Before Amatuna could say “I do” he slipped into unconsciousness
Born in 1899, Amatuna began his career as a messenger for the Genna brothers. He progressed to become an enforcer and later bodyguard for “Bloody Angelo” Genna in 1920. He would beat up anyone who even criticized the brothers and was handy with both knives and guns. The Gennas ran the 19th Ward in Chicago — known as the Bloody 19th — and Amatuna ensured that everyone voted the way that the Gennas wanted.
John Powers had served the ward since 1888 but the Irish population had diminished, to be replaced by Sicilians and Italians. They put up Anthony D’Andrea as a candidate against Powers but the Irishman had been a devoted public servant and it was not just the Irish who wanted him to stay.

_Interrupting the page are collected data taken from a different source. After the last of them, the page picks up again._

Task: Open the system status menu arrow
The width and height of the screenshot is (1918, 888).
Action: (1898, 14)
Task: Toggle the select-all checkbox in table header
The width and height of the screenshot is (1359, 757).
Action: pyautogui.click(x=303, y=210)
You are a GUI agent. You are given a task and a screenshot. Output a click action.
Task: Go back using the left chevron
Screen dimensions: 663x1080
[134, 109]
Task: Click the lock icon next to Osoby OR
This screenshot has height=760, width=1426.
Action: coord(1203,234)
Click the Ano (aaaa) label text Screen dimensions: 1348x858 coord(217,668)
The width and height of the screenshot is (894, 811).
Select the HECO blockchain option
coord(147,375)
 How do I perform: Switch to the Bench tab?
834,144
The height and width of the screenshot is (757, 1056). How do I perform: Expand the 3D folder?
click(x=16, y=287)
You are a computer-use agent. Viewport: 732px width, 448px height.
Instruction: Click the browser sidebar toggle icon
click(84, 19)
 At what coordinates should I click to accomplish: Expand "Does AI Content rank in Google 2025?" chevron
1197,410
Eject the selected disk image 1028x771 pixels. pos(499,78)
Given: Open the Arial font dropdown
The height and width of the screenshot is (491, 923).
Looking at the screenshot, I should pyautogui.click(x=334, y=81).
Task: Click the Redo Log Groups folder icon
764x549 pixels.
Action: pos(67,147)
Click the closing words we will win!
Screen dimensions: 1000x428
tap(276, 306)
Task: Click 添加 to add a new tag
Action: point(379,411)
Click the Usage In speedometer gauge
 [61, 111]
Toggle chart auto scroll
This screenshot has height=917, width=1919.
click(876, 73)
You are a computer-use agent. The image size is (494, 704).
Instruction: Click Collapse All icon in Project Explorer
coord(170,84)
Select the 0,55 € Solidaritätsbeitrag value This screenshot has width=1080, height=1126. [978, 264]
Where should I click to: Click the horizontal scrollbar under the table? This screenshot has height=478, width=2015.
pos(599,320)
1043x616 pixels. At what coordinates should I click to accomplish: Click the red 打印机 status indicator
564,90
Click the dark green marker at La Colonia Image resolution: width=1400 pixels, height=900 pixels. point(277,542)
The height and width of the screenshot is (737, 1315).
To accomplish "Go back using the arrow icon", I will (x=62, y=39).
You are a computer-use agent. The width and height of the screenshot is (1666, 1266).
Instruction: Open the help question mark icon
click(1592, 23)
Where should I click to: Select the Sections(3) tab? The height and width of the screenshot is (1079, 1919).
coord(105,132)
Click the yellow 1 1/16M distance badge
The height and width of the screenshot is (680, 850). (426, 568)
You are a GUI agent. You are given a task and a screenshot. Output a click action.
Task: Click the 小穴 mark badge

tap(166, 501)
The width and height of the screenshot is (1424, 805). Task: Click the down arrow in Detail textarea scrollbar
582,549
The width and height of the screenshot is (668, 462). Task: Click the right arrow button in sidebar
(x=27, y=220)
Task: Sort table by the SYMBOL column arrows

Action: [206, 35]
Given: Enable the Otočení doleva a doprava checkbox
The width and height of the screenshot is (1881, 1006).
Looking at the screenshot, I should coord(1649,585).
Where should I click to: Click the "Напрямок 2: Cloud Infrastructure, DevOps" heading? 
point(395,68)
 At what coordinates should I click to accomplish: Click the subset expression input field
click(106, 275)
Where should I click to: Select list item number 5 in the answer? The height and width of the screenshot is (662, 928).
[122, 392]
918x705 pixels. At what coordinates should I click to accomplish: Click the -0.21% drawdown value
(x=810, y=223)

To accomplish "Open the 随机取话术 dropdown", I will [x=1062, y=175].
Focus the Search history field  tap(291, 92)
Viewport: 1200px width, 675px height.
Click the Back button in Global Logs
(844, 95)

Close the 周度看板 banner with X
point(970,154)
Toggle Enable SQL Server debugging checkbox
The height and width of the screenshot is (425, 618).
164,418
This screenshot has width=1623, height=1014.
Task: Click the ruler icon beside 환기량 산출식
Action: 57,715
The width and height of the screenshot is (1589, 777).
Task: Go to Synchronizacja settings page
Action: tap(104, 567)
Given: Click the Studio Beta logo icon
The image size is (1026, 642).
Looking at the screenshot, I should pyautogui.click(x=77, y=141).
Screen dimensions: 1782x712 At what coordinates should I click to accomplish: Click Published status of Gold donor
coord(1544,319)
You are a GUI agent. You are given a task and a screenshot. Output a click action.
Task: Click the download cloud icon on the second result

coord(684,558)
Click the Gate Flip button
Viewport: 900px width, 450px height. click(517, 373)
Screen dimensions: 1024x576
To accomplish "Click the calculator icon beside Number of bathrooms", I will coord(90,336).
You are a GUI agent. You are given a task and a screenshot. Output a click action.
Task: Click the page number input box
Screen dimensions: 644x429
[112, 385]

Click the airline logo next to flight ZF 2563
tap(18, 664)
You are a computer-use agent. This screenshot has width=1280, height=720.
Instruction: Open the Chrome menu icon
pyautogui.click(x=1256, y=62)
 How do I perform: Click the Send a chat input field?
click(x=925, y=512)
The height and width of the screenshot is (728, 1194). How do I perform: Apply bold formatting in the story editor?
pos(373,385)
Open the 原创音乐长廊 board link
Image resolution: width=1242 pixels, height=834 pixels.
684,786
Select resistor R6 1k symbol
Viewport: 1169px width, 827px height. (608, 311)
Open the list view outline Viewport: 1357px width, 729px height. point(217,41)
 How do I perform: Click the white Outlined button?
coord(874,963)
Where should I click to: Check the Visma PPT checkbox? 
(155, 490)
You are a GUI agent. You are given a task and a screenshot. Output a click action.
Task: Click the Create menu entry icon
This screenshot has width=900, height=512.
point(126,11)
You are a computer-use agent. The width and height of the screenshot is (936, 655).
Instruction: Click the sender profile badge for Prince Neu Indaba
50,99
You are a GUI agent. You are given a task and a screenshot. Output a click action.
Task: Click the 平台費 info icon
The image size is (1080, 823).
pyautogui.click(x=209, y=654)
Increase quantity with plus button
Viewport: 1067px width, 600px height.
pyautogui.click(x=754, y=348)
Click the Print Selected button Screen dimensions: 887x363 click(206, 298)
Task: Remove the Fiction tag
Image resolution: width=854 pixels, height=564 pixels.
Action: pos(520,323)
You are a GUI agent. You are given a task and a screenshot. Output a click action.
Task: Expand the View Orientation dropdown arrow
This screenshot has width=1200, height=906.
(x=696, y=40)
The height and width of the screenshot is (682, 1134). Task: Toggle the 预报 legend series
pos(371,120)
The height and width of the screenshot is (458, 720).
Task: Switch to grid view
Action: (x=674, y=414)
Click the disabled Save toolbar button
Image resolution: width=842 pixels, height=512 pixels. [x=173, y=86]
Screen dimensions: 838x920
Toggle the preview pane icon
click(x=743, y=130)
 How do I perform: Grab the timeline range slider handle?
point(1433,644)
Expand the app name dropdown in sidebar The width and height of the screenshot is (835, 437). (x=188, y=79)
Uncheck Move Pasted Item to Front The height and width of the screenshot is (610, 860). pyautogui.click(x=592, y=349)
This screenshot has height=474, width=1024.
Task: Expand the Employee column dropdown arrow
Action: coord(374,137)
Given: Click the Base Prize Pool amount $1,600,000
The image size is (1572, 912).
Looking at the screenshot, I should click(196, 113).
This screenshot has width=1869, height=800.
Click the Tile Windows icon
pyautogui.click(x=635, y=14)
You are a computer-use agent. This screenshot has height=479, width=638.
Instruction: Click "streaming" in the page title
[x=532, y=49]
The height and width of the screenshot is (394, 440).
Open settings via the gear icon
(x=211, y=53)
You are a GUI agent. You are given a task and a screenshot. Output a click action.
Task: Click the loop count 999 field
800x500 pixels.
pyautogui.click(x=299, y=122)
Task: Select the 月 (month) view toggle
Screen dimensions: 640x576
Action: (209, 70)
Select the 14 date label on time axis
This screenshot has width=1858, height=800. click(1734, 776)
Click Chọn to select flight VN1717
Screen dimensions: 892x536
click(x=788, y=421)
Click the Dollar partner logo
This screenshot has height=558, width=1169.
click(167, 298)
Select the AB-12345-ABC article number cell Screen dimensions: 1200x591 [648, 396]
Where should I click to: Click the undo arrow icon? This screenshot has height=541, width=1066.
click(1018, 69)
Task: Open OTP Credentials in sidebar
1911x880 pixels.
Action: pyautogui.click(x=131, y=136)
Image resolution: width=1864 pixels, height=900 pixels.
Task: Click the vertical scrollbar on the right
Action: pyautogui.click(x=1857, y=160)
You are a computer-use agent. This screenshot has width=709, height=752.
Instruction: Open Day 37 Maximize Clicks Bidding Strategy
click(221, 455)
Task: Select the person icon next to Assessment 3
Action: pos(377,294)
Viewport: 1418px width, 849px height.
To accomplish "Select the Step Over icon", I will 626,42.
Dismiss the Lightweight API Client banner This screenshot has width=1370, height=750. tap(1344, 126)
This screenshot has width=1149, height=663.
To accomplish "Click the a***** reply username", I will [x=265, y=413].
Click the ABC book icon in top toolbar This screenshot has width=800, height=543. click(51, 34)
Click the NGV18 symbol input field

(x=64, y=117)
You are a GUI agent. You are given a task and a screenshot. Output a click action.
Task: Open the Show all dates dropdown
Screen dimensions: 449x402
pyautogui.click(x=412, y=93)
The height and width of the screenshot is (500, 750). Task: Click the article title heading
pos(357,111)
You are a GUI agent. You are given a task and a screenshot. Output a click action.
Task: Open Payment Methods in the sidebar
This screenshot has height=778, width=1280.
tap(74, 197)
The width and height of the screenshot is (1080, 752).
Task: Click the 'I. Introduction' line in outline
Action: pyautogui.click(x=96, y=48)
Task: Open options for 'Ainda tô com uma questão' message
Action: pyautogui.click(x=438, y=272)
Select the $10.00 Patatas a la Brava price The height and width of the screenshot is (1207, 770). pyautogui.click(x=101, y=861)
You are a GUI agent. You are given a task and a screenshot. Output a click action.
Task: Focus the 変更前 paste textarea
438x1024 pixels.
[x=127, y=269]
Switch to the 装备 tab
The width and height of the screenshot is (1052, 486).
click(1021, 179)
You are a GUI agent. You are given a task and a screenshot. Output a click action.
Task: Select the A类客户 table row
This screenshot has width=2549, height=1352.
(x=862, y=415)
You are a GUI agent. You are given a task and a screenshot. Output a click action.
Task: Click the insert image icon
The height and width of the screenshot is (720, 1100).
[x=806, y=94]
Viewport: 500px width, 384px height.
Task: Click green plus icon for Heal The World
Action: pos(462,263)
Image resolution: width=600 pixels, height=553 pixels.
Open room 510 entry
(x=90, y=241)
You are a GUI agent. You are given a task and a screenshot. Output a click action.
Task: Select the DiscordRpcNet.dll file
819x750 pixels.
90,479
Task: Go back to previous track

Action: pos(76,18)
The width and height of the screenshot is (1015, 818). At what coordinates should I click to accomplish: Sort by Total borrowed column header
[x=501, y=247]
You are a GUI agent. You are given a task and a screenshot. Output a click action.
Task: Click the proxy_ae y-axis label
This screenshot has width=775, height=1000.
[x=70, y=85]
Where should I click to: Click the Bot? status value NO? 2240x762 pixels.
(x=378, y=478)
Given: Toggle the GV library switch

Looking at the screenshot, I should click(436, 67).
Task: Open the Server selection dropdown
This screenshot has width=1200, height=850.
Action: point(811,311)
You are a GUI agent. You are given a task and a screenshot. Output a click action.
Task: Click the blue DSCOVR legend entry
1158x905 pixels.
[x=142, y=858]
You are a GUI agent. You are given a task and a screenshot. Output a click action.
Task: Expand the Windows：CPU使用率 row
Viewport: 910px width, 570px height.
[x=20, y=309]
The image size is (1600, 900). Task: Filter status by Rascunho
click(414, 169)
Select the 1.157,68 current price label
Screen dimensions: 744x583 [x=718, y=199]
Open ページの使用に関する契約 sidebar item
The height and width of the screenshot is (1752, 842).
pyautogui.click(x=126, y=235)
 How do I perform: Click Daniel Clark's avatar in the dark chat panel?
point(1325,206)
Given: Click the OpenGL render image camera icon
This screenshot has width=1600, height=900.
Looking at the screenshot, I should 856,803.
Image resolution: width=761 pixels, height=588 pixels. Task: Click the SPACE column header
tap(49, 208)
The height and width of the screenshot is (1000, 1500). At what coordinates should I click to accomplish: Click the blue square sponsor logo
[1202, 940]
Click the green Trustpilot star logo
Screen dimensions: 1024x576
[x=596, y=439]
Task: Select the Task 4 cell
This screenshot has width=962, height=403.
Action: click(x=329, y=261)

Frank Lombardi was an enthusiastic supporter of Powers but in February 1916, while he was drinking in a bar on Taylor Street, the 17-year-old Amatuna gunned him down. Powers won the election but four years later, on 28 September 1920, Amatuna bombed the alderman’s front porch. Powers was not deterred and surrounded himself with armed guards who accompanied him on the 1921 campaign trail. More bombs were set off in front of homes of both candidates and supporters. Powers won the election by 435 votes but Angelo Genna, Amatuna and Frank Gambino murdered Paul Labriola, a Powers supporter and court bailiff, on 9 March 1921. Amatuna also shot dead two more aides of Powers’.
Amatuna grew rich through his association with the Gennas and bought the Bluebird Café on Halstead Street. He never carried his guns inside and would entertain patrons nightly with his tenor voice. After the murder of Angelo Genna on 25 May 1925, Amatuna took over the presidency of the Unione Sicilian. On 13 November 1925, in preparation for a visit to see Aida with his girlfriend Rose Pecorara, Amatuna visited a barbers owned by Isadore Paul on Roosevelt Road, for a shave and a manicure. As a hot towel was placed over his face, Vincent “The Schemer” Drucci and Jim Doherty entered the shop and began firing, hitting Amatuna in the chest.
Taylor Street, Chicago, USA
Monday 21 February 1916
Amatuna was taken to Jefferson Park Hospital where his last request was to be married to Rose. A priest was summoned and the ceremony began but, before Amatuna could say “I do”, he slipped into unconsciousness. He died a short time after. He was just 26.